Study text ▸
A deeper compassion

“I’m sorry to be calling with bad news, but I need to let you know that your father passed away about twenty minutes ago”. I called my brother Christian, and his wife, Erica to tell them the news. Not even 3:30am, going back to sleep was out of the question.

Numb, I scrolled through my Instagram feed and noticed that Sandra McCracken had released a new album. She’s been a favorite of mine for a while, so I downloaded it. Sometimes words and emotions need to be expressed through someone or something else before you can express them yourself. It’s just too much, too big to carry for yourself. The album Patient Kingdom has been the soundtrack of this season.

It happened so fast. Yet, it felt as if it had gone on forever. Years and years of declining health, surgeries, and watching his body diminish in size. The phone would ring, and we’d walk into ICU. There is something specific about the smell and lighting in hospitals, I hate it. Every time, he’d recover with confidence that he’d play golf and dance again, his two favorite things.

“That man has had nine lives” Erica said the day before dad died. She was explaining to my brother that dad likely wasn’t going to recover this time. Having a nurse in the family once again proving to be helpful, directive, and kind. It was just so hard to believe after all the other times he had pulled through.

The adrenaline was beginning to wear me out and I needed to rest. Laying down, I couldn’t cry, or at least I don’t remember crying, but I felt like I needed to. Grief was settling just on the surface of my skin which is where it’s remained these past several weeks. I feel it suddenly and in strange moments like while cooking dinner or running errands, for instance.

Later that afternoon, I bought nine pumpkins at Trader Joe’s simply because they made me happy and I wanted any happy thing I could get my hands on. I am seriously considering putting up two Christmas trees this year for the same reason.   

Three days later Jacob asked me to marry him. We had been discussing getting married for quite a while and I had suspected our engagement was coming soon but didn’t know when exactly. Full of tenderness and intention, the timing was just right. That’s how life goes. Never 100% terrible or 100% wonderful. We hold it all in the tension between the two. Much as I had known that Jacob and I would one day get married, I had also known that one day my dad would die. Both moments held more gravity, beauty, and surprise than I ever anticipated.

Grief is not simple, nor it is a straight line. The deepest sadness I’ve experienced has been less about the loss of his physical self, but rather the loss of the relationship we didn’t have. I always wanted him. I even said that to him, along with “I love you”, and “you can rest now”, “there’s nothing left to do” as the nurse held the phone to his ear. He was no longer lucid, but I hoped that somewhere in there, he heard me. Due to COVID-19 and all it’s awfulness, the hospital didn’t allow visitors and we haven’t held a memorial yet. That will happen sometime next year.

Task goal ▸ From the essay on grief, return the passage starting at "Grief is not" and ending at "sometime next year.", copied word for word.

Provided information ▸
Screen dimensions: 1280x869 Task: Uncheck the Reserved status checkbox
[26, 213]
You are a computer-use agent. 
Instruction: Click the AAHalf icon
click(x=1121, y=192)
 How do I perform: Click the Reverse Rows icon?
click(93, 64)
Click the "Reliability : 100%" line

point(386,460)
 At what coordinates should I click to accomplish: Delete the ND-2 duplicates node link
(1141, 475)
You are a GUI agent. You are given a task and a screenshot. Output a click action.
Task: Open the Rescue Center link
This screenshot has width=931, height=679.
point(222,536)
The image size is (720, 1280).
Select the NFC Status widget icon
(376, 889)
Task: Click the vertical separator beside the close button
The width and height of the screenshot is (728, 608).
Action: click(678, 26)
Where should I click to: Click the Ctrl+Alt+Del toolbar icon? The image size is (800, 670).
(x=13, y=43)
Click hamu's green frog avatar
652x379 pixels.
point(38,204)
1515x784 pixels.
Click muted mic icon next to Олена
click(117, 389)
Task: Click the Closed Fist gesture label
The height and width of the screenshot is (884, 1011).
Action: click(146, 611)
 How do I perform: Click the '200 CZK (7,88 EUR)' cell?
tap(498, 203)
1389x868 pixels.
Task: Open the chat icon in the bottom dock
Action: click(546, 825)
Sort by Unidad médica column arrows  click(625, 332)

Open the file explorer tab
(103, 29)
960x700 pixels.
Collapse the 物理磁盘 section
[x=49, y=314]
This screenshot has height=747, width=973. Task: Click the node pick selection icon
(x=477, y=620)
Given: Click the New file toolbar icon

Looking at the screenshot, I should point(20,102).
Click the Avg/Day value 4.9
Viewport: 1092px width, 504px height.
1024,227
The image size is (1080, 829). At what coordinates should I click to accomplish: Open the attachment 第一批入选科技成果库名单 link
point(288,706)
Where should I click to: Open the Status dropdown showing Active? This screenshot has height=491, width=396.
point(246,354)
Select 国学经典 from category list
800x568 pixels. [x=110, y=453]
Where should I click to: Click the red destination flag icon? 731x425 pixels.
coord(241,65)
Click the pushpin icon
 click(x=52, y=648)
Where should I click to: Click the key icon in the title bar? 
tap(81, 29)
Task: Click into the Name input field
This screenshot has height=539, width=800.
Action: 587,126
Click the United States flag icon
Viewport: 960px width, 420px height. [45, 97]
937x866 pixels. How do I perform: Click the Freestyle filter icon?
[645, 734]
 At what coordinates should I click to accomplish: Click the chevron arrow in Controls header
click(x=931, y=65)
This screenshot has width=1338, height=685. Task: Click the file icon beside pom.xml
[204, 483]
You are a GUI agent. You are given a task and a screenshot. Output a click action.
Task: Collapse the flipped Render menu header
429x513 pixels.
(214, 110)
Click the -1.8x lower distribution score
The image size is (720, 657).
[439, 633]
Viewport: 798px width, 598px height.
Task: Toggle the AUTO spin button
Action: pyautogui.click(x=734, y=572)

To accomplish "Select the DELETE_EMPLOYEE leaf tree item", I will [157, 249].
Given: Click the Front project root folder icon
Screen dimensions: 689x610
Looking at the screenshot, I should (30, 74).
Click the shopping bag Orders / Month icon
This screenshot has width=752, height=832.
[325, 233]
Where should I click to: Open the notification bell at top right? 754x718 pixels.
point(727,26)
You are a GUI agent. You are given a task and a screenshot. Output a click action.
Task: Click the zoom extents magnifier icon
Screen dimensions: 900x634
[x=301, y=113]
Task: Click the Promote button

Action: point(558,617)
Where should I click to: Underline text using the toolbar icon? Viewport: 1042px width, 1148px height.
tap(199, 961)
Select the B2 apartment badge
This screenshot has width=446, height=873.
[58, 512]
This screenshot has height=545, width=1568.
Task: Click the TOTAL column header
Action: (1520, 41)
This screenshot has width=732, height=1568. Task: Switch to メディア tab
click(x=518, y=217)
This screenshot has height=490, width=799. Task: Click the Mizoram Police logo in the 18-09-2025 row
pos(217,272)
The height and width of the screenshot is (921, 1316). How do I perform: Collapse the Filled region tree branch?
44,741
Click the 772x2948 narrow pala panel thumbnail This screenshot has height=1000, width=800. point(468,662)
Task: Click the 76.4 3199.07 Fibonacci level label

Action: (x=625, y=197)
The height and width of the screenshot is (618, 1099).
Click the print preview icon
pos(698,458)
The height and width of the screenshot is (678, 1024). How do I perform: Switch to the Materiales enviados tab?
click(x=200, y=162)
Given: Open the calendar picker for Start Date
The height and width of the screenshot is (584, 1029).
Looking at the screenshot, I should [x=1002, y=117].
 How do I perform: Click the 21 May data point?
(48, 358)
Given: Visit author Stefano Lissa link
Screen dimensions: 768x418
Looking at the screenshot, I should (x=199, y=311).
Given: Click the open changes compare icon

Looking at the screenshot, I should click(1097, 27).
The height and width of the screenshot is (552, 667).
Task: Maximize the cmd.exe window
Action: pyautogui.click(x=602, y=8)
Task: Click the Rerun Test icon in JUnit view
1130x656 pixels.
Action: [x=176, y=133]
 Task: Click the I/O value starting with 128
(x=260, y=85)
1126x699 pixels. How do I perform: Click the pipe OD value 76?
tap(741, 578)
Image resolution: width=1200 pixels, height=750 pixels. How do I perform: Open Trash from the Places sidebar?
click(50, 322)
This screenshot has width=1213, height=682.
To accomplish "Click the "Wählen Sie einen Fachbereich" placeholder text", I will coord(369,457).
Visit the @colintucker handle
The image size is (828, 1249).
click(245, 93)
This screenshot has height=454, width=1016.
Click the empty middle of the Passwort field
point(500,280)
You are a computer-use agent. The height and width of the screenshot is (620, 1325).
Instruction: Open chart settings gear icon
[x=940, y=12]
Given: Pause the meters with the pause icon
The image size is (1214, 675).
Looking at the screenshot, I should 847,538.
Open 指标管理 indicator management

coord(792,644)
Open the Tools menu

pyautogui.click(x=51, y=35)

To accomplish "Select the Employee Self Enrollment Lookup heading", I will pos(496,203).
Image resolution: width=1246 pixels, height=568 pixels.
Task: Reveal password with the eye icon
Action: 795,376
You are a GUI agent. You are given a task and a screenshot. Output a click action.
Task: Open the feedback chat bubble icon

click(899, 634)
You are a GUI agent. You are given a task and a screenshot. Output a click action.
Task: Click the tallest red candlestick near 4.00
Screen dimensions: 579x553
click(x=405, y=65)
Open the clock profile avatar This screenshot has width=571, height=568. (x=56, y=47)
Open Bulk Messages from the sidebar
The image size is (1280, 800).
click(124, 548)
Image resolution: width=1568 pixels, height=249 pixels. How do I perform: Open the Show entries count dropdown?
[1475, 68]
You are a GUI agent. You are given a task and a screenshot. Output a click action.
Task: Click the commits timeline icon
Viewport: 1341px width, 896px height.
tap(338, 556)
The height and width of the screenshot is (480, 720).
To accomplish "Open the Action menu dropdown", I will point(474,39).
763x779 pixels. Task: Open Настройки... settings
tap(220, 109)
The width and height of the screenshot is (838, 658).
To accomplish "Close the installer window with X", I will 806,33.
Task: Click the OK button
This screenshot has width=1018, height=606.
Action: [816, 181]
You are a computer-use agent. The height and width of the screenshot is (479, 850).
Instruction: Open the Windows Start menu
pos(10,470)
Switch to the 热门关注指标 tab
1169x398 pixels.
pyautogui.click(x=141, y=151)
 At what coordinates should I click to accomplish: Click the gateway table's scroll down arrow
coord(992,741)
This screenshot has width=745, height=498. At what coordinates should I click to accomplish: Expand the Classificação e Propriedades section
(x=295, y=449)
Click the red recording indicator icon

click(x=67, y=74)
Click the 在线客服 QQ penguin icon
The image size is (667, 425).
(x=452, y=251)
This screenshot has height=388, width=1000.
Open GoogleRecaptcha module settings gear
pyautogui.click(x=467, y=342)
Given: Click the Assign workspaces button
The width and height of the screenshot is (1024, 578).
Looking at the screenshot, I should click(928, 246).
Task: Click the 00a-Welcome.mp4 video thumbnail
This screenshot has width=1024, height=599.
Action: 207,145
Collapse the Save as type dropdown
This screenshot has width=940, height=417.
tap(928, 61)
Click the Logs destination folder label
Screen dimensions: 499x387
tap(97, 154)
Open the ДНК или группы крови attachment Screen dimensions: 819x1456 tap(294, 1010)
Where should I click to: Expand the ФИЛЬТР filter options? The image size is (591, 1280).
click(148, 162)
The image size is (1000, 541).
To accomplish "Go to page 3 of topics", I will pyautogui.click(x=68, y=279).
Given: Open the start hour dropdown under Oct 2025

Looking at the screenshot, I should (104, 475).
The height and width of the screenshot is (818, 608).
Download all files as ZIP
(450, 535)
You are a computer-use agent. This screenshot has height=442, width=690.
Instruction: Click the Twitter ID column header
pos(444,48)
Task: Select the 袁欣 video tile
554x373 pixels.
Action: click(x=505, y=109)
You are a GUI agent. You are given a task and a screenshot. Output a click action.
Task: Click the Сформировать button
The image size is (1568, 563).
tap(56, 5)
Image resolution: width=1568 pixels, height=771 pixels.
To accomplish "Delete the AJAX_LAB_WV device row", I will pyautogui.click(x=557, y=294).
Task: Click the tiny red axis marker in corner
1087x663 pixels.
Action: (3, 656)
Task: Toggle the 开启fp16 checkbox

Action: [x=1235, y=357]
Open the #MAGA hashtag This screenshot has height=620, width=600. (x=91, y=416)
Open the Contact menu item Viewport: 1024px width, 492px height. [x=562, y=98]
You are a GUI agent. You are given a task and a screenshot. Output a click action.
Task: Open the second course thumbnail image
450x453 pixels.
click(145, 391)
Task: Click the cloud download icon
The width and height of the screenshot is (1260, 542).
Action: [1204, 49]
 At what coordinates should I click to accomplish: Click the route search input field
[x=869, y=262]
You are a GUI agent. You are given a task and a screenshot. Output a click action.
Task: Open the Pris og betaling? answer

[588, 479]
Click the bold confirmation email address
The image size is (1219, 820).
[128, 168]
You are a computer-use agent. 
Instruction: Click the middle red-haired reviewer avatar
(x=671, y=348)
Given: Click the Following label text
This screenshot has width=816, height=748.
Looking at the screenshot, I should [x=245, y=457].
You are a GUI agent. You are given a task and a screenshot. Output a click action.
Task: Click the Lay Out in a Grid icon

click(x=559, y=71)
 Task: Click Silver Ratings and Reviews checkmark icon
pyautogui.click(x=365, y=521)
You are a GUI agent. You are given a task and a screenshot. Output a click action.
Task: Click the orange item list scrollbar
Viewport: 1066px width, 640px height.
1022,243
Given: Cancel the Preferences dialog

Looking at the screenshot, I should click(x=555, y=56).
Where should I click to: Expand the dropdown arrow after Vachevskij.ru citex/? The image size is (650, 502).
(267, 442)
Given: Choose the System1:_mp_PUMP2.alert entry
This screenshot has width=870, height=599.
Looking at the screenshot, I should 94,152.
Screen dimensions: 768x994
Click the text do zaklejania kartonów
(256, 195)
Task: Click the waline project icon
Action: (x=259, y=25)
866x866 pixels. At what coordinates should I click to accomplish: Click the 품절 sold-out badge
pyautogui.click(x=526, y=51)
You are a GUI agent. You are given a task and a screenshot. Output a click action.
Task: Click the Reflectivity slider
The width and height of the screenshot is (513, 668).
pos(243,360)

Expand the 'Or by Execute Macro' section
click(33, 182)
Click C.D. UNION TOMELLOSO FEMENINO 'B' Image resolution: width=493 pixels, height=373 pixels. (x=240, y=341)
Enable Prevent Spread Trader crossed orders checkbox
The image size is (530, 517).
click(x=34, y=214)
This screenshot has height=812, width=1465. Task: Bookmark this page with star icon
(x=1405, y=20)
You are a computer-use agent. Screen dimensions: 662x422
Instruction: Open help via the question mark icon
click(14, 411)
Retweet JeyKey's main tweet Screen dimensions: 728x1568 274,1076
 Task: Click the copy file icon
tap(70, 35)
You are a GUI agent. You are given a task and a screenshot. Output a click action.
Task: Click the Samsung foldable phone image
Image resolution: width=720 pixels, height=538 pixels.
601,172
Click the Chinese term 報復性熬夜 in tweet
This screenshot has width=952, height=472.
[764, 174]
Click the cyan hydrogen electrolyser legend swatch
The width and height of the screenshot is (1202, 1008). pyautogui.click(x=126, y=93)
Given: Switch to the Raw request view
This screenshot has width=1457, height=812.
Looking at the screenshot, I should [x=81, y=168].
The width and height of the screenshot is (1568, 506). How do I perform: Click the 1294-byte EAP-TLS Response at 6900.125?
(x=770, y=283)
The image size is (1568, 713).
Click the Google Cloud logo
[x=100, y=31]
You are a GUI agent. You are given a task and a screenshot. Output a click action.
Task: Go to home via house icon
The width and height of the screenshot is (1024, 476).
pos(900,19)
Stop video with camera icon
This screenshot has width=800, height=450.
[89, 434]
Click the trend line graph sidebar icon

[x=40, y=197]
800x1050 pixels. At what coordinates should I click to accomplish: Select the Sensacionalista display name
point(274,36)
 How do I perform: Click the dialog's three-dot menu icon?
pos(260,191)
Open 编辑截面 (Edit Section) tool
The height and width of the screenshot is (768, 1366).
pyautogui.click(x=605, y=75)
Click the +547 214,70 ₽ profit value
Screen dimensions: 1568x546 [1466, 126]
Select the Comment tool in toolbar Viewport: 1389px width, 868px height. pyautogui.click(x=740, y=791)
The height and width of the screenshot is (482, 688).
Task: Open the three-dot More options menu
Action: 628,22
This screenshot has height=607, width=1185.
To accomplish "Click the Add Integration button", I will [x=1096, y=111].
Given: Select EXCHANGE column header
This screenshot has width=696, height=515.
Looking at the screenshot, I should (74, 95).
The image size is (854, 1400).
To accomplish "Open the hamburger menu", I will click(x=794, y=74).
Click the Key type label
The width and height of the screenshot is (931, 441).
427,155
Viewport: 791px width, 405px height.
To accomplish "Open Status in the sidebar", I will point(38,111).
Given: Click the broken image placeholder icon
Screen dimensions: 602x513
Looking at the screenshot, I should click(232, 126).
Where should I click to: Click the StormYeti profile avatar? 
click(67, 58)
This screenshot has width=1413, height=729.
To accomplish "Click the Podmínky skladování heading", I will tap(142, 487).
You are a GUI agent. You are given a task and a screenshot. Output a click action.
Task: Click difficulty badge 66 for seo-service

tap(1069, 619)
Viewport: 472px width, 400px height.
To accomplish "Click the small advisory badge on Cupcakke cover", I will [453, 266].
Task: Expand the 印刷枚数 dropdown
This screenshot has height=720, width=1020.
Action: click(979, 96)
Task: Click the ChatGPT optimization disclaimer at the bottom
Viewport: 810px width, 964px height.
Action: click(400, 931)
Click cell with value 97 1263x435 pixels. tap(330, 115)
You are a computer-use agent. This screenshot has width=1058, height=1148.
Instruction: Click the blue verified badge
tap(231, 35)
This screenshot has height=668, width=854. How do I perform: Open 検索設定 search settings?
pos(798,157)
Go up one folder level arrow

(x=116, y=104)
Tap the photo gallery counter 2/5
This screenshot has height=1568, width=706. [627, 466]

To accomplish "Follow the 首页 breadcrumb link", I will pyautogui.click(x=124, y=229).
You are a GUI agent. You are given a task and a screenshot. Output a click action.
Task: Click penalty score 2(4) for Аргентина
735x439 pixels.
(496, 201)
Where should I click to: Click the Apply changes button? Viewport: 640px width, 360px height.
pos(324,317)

Answer to this problem ▸
Grief is not simple, nor it is a straight line. The deepest sadness I’ve experienced has been less about the loss of his physical self, but rather the loss of the relationship we didn’t have. I always wanted him. I even said that to him, along with “I love you”, and “you can rest now”, “there’s nothing left to do” as the nurse held the phone to his ear. He was no longer lucid, but I hoped that somewhere in there, he heard me. Due to COVID-19 and all it’s awfulness, the hospital didn’t allow visitors and we haven’t held a memorial yet. That will happen sometime next year.